We need better social science to work closer with farmers and land managers – many of whom are conservationists.
The pressures on farmers today are immense. Working out how farmers think is a seriously ignored matter and requires us to come closer together to work on common ground issues. Alas, there is still too much fear around being seen to agree with whom our tribal instincts perceive to be our opponents – Bayer and FoE in common for pollinators, NFU and rewilders working for uplands.
“When it comes to conservation, we’ve all got a shiny breastplate to remove.”
As I’ve said in a previous blog, ‘Can we frame the communication of ideas to deliver long term public benefit, rather than just paint ourselves into idealistic corners merely to garner short-lived public opinion?’

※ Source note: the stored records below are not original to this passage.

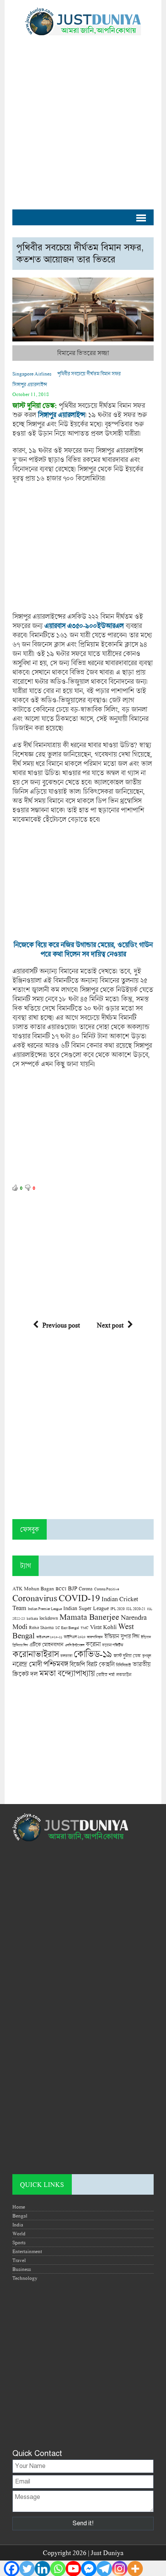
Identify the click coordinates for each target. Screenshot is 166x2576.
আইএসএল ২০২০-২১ (49, 1637)
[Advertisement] (83, 118)
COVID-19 (79, 1597)
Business (21, 2269)
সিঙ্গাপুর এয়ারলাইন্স (29, 384)
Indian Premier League (45, 1608)
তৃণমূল (146, 1655)
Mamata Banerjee (89, 1616)
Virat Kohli (103, 1626)
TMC (84, 1628)
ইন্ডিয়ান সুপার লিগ (121, 1636)
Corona (86, 1589)
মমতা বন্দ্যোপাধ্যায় (67, 1673)
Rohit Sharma (41, 1627)
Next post (110, 1325)
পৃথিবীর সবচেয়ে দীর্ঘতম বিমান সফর (88, 373)
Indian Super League (86, 1608)
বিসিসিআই (123, 1664)
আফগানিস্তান (95, 1637)
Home (18, 2207)
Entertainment (27, 2251)
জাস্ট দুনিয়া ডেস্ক (127, 1655)
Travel (19, 2260)
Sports (18, 2242)
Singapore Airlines (31, 373)
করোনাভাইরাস (35, 1653)
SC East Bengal (67, 1628)
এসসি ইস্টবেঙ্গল (74, 1645)
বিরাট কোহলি (100, 1664)
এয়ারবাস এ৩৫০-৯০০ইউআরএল (84, 625)
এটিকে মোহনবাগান (46, 1644)
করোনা (93, 1644)
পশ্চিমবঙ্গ (55, 1663)
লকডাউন (123, 1674)
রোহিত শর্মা (105, 1674)
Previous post (61, 1325)
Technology (24, 2278)
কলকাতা (66, 1655)
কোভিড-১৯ (93, 1653)
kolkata (32, 1618)
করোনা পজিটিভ (112, 1645)
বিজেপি (77, 1664)
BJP (72, 1588)
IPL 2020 (117, 1608)
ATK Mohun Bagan (33, 1588)
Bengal (19, 2215)
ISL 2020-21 (136, 1609)
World (18, 2233)
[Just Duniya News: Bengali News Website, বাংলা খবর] (83, 21)
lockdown (48, 1618)
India (17, 2224)
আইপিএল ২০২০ (74, 1636)
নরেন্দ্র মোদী (27, 1664)
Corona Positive (106, 1589)
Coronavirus (34, 1597)
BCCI (61, 1588)
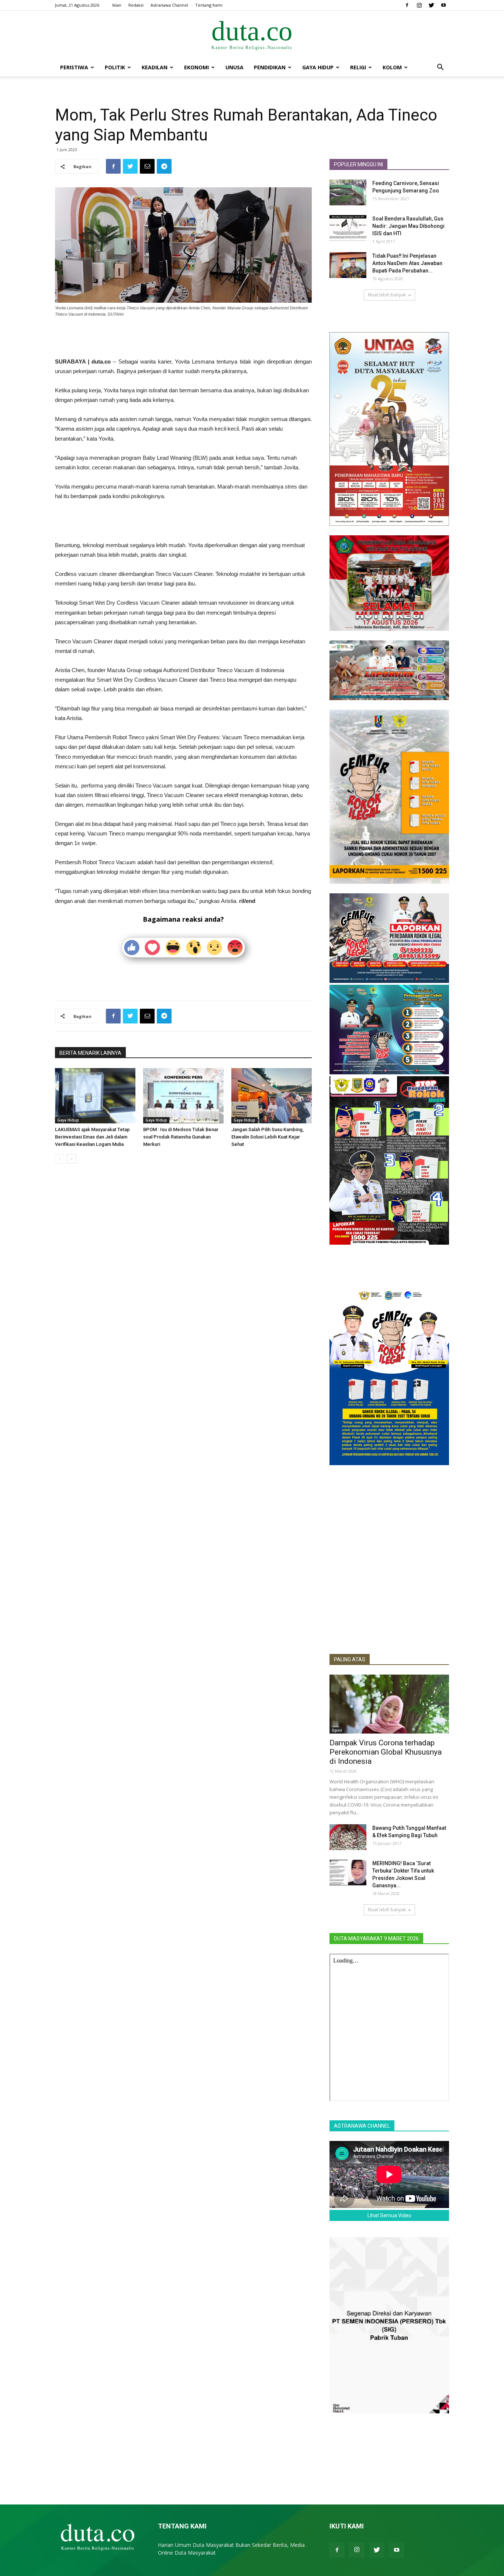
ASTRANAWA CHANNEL (362, 2126)
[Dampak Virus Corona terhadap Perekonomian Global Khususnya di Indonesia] (389, 1704)
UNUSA (234, 67)
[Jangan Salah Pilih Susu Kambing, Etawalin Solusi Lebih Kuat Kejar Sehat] (271, 1095)
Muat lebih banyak (387, 295)
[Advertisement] (183, 338)
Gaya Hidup (318, 67)
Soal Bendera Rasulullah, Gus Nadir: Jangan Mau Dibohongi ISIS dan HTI (408, 226)
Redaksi (136, 5)
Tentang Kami (208, 5)
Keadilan (155, 67)
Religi (358, 67)
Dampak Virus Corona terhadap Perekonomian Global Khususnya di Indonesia (385, 1752)
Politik (115, 67)
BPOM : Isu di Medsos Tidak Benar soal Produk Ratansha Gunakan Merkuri (180, 1137)
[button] (440, 68)
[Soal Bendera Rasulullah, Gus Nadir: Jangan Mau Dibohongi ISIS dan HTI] (347, 228)
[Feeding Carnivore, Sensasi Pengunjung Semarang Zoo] (347, 192)
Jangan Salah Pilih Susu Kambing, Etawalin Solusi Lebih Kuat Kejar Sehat (267, 1137)
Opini (337, 1730)
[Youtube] (443, 5)
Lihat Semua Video (389, 2215)
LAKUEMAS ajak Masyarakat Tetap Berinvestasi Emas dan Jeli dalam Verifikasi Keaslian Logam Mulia (92, 1137)
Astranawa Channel (169, 5)
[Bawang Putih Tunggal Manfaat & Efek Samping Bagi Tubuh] (347, 1837)
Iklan (116, 5)
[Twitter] (431, 5)
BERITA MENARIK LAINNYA (90, 1053)
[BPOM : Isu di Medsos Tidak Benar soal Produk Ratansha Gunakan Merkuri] (183, 1095)
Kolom (392, 67)
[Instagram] (419, 5)
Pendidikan (270, 67)
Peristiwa (74, 67)
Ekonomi (196, 67)
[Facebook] (406, 5)
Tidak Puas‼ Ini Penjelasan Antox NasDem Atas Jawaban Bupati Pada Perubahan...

Nature-first farming is a lovely idea but it is not the only answer (organic farming vies with space for wildlife in achieving yields and higher prices are unaffordable to many consumers). As we increasingly seek to spend less on food, it’s a tough argument (not false) – but even tougher for those less well-off who spend more of their disposable income on groceries. Farmers farm for the market, policy reflects consumer demands (the market), policy dictates farming practices which impact on the environment. We are all responsible for the ‘back-story’ to the present State of Nature and the biggest challenge is still us – as civil society – in changing the way we eat and waste food.
‘Rather than stick to bucolic principles ideals, now is the time to unleash brave new ideas that benefit both society and the countryside‘ – is how I ended a letter in The Times. So here’s to all the dialogue between fabulous farmers and land managers coming together at both the Oxford Farming and Oxford Real Farming Conferences the year’s ahead.
Featured image at top credit Mike Langman’s artwork used in a South Downs farmland birds leaflet via Martin Harper’s blog on future of farming.
Christmas greetings Rob. As a Scottish farmer increasingly subjected to largely English conservation woes in the media I have learned over time to “mute”.
The conservation charities pretty much exclusively based in England use their ‘devolved” Branch Offices to periodically pump out messages of gloom and doom which don’t always align with the evidence up here in Scotland. The net result has been cry wolf syndrome.
On the subject of wolves, it has obviously not escaped the notice of the rewilding lobby, again mainly based in England, that up here we have large tracts of what they perceive wild areas over which they would impose their wild visions. What has escaped their notice is that these same wild areas, were once populated by thriving communities which through the evolutionary and social process have in turn become as extinct as the creatures the rewilders dream of reintroducing.
With much of the journey still to travel. We are fortunate in Scotland that we are a small enough country to be able to work together towards a better understanding and in recent times we have made huge strides despite the disproportionate influence from south of the border.